Saturnus
- Cover of first edition
- Author: J. Slauerhoff
- Language: Dutch
- Genre: Poetry
- Publisher: Hijman, Stenfert Kroese & Van der Zande
- Publication date: 1930
- Publication place: Netherlands
- Pages: 59
- Preceded by: Fleurs de Marécage (1929)
- Followed by: Yoeng Poe Tsjoeng (1930)

= Saturnus (poetry collection) =

Poetry collection by Dutch poet J. Slauerhoff

Saturnus is a volume of poetry by Dutch poet J. Slauerhoff. First published in 1930, the collection gathers the poems earlier published in Clair-Obscur, published by Slauerhoff in 1927 without his editorial oversight (Slauerhoff was in the Netherlands Indies at the time), with some additional poems.

==Content==
The content of the poems in the collection falls mostly in three categories: historical characters, locations set in a specific time period, and French symbolist poetry.

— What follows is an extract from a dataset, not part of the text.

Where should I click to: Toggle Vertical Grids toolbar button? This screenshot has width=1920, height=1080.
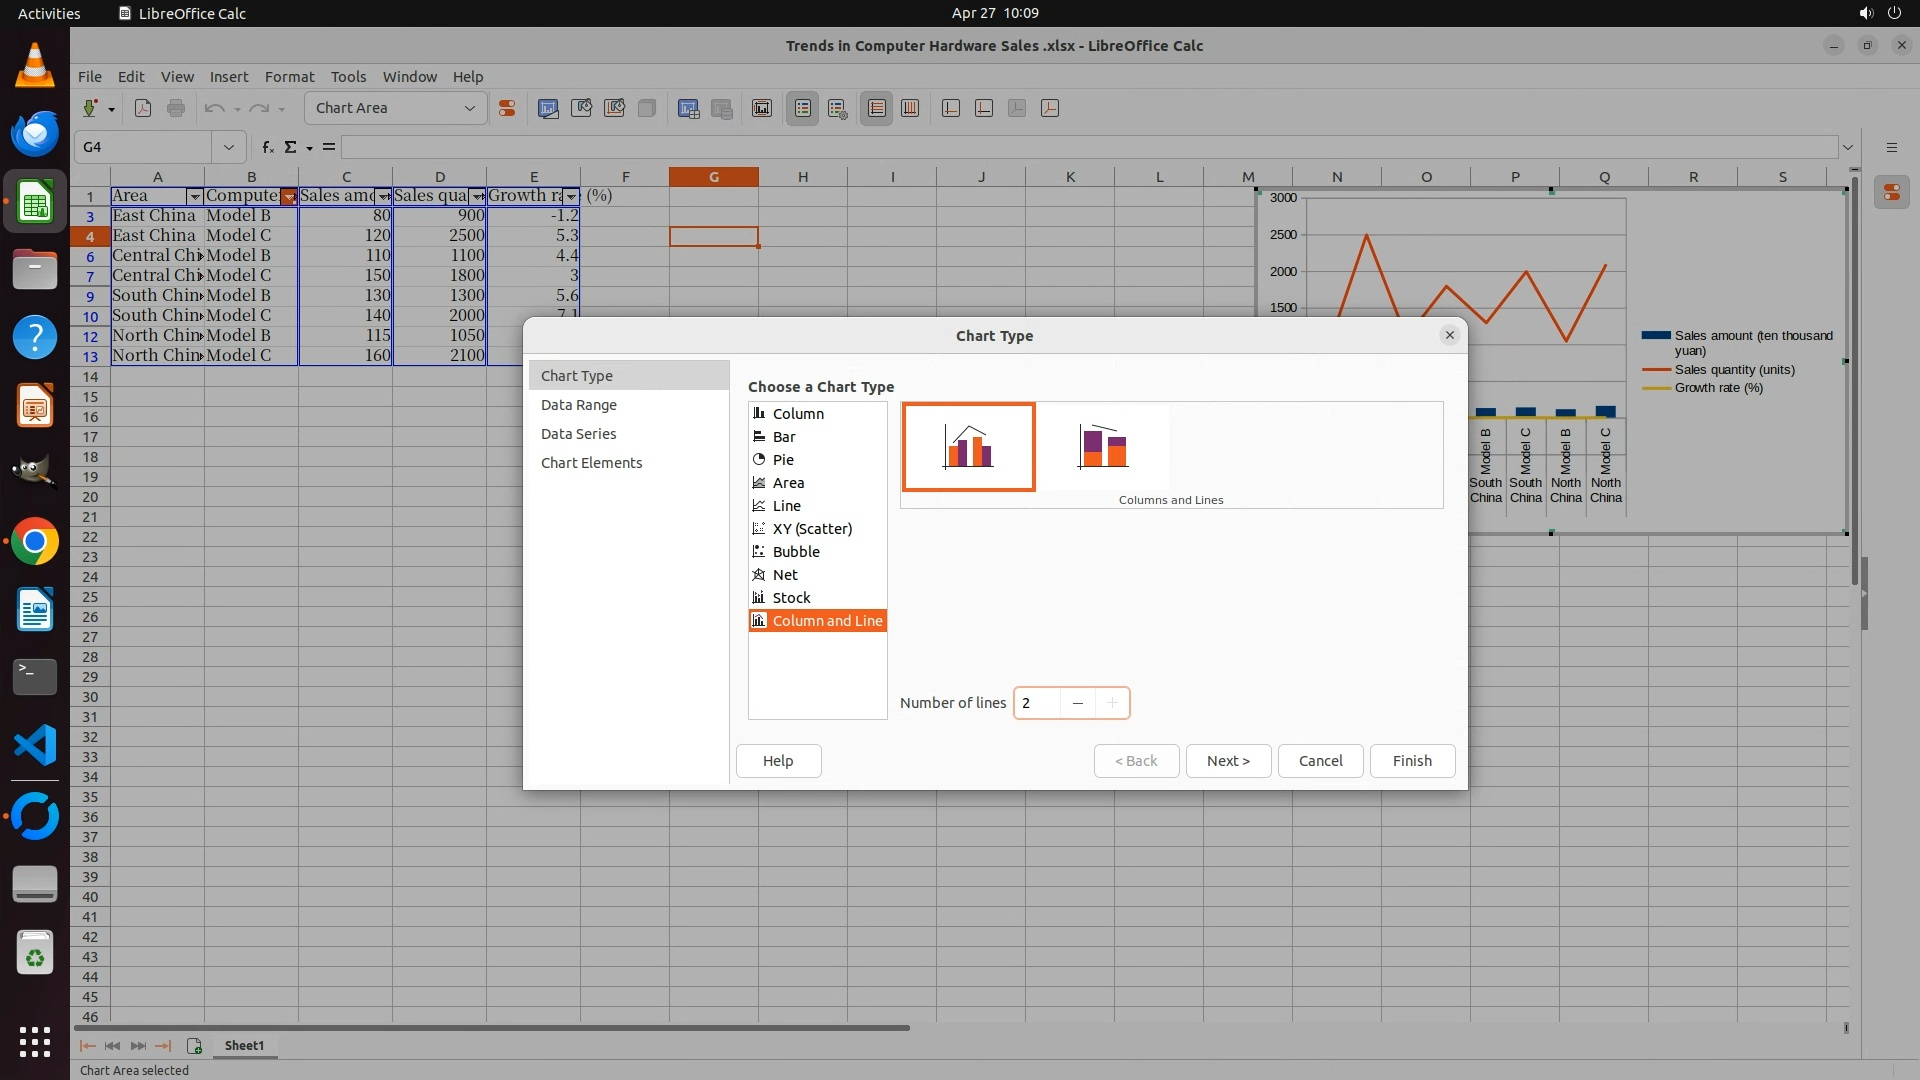coord(910,108)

The first four poems are a cycle centered on the Merovingian king Chlothar II. Beginning with a sketch of the aging king now withdrawn in a monastery, in the next two poems the boy's childhood and adolescence are treated. The last poem shows Clothar's affection for his cruel mother Fredegund and describes her grave; he caresses, in "secret sin", a miniature of her. Literary scholar and historian Jan van der Vegt sees Slauerhoff in Chlothar. In that same cycle, Chlothar is aroused at night by the image of a woman, a singular dreamed figure set apart from the other women at the court. Her ephemeral presence makes him break through a window, the glass cutting him and blood dripping down the wall. Literary critic H. A. Gomperts cites this as one example of the treatment of women in Slauerhoff's poetry: an unapproachable or unattainable woman is simultaneously desired and rejected, and even despised for her lack of chastity, a reproach made to Fredegund as well. Gomperts notes that one other poem in Saturnus, "Le passé vivant", also features the image of a lover breaking through glass—in that case, a mirror.

==Critical responses==
An early review by Flemish critic and professor of literature Dr. J.A. Goris (who published poetry under the pseudonym Marnix Gijsen) called Saturnus "hermetic", and Goris remarked on the high tension in Slauerhoff's diction, which he said was detrimental to the sound of the poetry but good for its strength and fullness. He also criticized Slauerhoff's rhymes and his knowledge of French. Slauerhoff's friend E. du Perron in turn savagely criticized Goris's review.